My first mead, any suggestions?

Homebrew Talk - Beer, Wine, Mead, & Cider Brewing Discussion Forum

Help Support Homebrew Talk - Beer, Wine, Mead, & Cider Brewing Discussion Forum:

This site may earn a commission from merchant affiliate links, including eBay, Amazon, and others.

docubus

Member
Joined
Jul 8, 2010
Messages
16
Reaction score
0
Location
Johnson City
Hello everyone.

This week, I will be making my first mead. I want to start out dead simple, so I worked off of a recipe/process I found online for a one gallon batch. Would you mind looking this over and giving me any suggestions?

Like I said, this is my first time. Any help would be appreciated.

2 and 2/3 lbs Orange Blossom honey, divided
1 gal water
1 tsp. yeast energizer
1 tsp. yeast nutrient
Lalvin D47 yeast

Pour half a gallon of water and 2 lbs of the honey into the (1 gal) carboy.

In a small mixing bowl, mix energizer and nutrient with 2 cups of water. Stir well and add to the honey-water mixture.

Place stopper on the mead and shake to make it homogeneous.

Heat two cups of water on the stove to between 104 and 109 degrees.

Pour water into mixing bowl and add half a packet of yeast. Wait 15 minutes before stirring.

After the fifteen minutes, stir gently until homogeneous and add to the honey-water mixture.

Top off with water, plug with rubber stopper, and shake vigorously for five minutes.

At intervals, take off the stopper for a moment to release pressure, then resume shaking.

Attach airlock and let ferment for 2-3 weeks (until there is less than one bubble in the airlock every 5 seconds.

Rack to second carboy and let sit for another month.

After one month, siphon into bottling bucket onto ⅔ cup of additional honey (for priming), mixing gently, and bottle.

Let age for 6 months to a year.

Thank you for your help!
 
Don't rely in bubble activity ...use your hydrometer to know how the ferment is going.

Also if you are doing your primary in a gallon jug you will have to leave headroom for krausen or have a blow off tube. I usually leave headspace then top off with water and my back sweeting when I rack to my secondary.
 
I would let it go in primary until it's done, not going by airlock activity or X days/weeks... Could be two weeks, or two months. Once stable, rack at least once, to get it to clear (the biggest difference between beer and mead, IMO)...
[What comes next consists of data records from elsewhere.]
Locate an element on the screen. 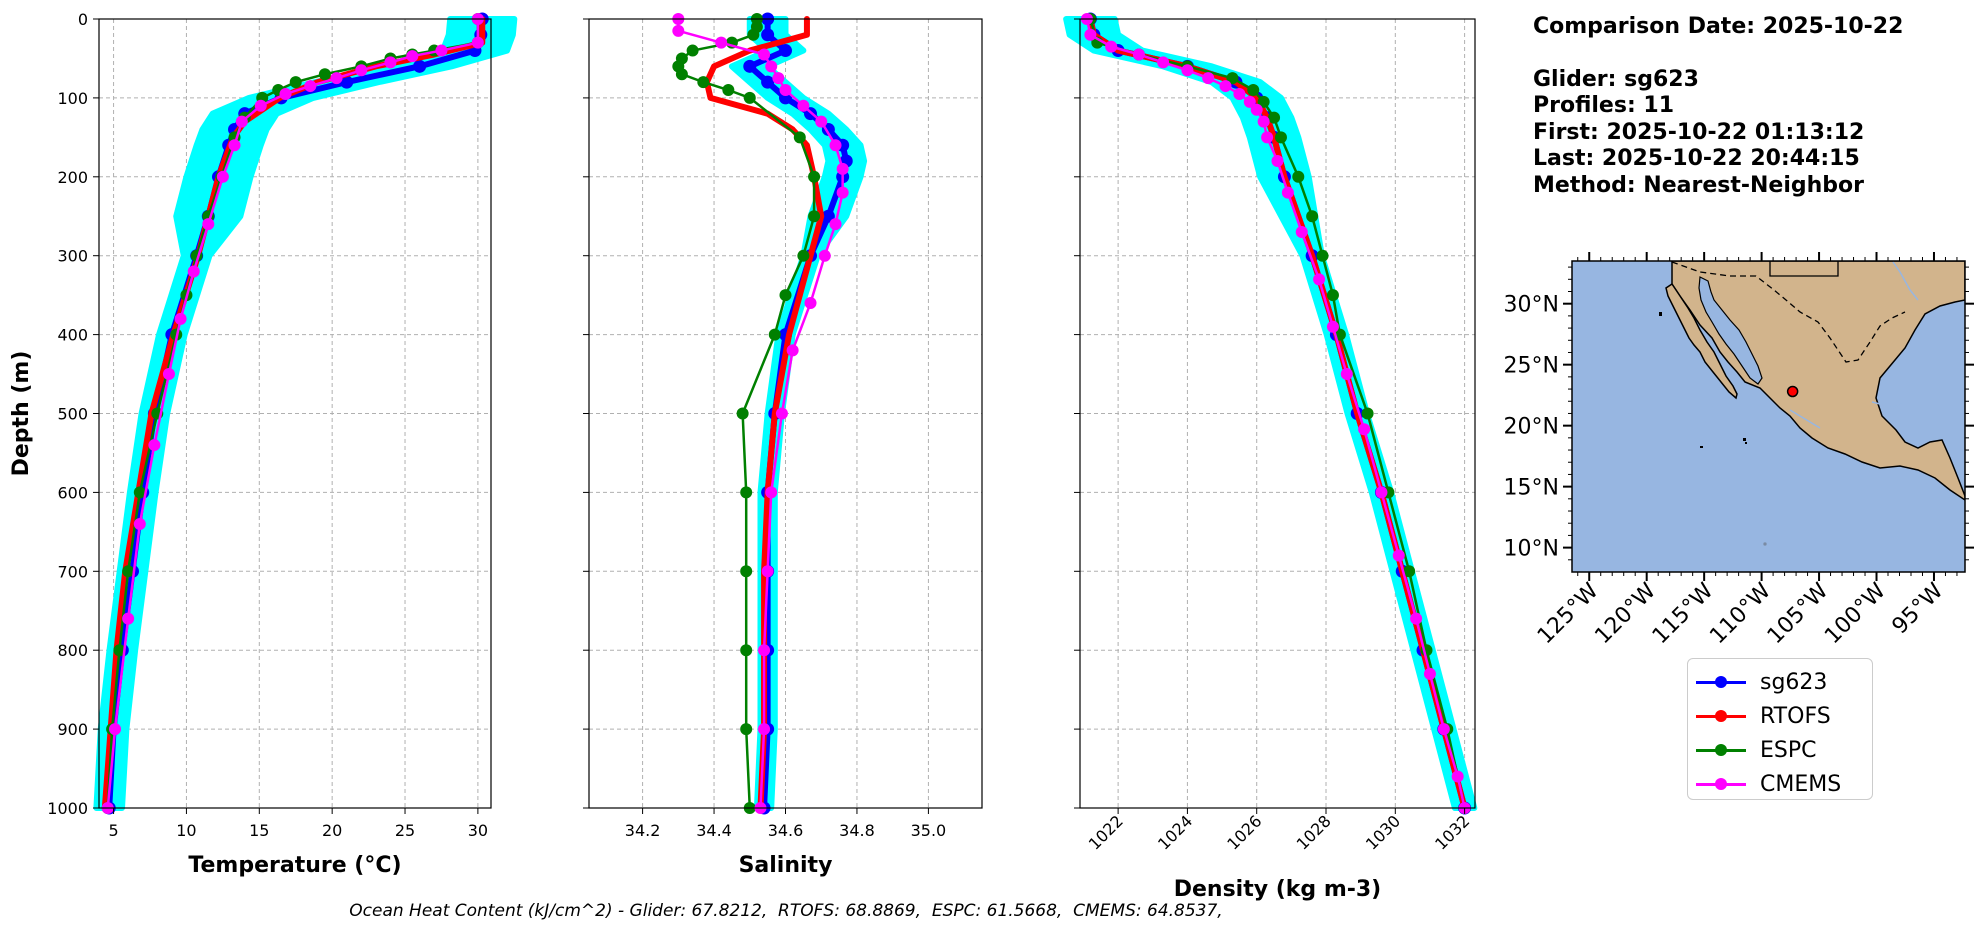 This screenshot has width=1978, height=934. map-border is located at coordinates (1788, 312). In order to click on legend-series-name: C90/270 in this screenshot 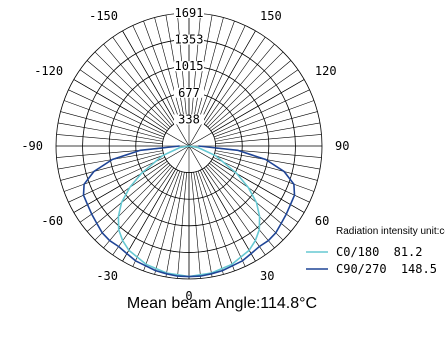, I will do `click(362, 269)`.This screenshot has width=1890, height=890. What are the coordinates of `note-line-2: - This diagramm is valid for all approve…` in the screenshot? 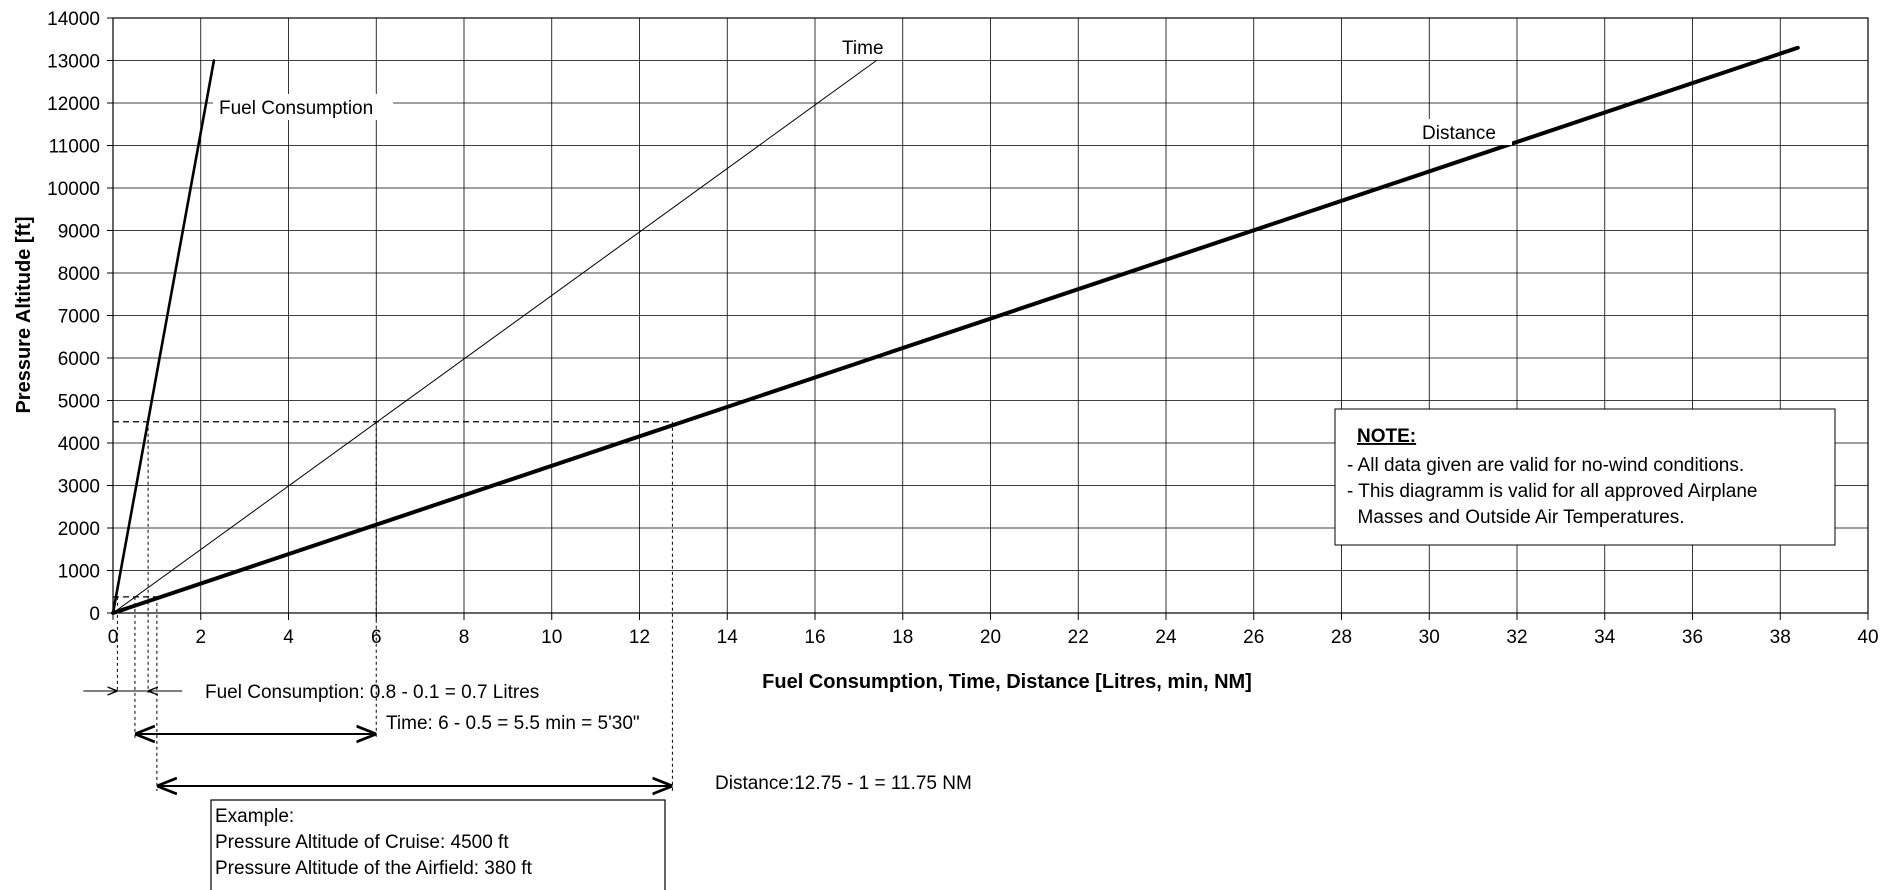 It's located at (1552, 492).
Are you intending to have this as a sparkling mead? Personally, I think you'd be better off planning on having a still mead the first time around. I would also either let it go 6+ months before bottling, or stabilize it before bottling. Mead can take 6+ months, since it can take a long time for the fermentation to actually finish.

I would also advise using hydrometer readings... Until the first 1/3 of the sugars have been consumed, you'll want to aerate/oxygenate it. Once that's done, leave it the F alone and let it finish. You can also opt for a stepped nutrient schedule. A good number of mazers do this with solid results.

Personally, I have four batches of mead (my initial batches) either in bottles, or still in batch form. I bottled my blackberry melomel (stabilized and bottled) as well as one of my batches of traditional mead. The blackberry still needs more time. I have one three gallon batch of traditional in a basement, bulk aging. I have my one gallon PoR Mocha Madness mead in the fridge for just over a week now (needed to with the heat we got just over a week ago). I plan to stabilize and bottle that pretty soon, maybe...

I started all of these back in November 2010... The melomel used D47, and the others used EC-1118... All but the madness hit the listed tolerance of the yeast. This was my intention from the start...

BTW, where did you locate the recipe you're basing your batch off of?
 
Sounds a lot like the recipe i followed for my first mead apart from priming it at the end and I used 4.5 lb in a 4.8 litre jug.

Mine was too warm and completed fermentation in about 3 - 4 days and tasted like paint thinner for ages. So I would recoment finding somewhere you can put it thats a bit cooler than the 21c room I had mine in!

I had no krausen in my attempt at a traditional, though it's something to watch out for as I've had some mad foaming for other (fruitier) batches since.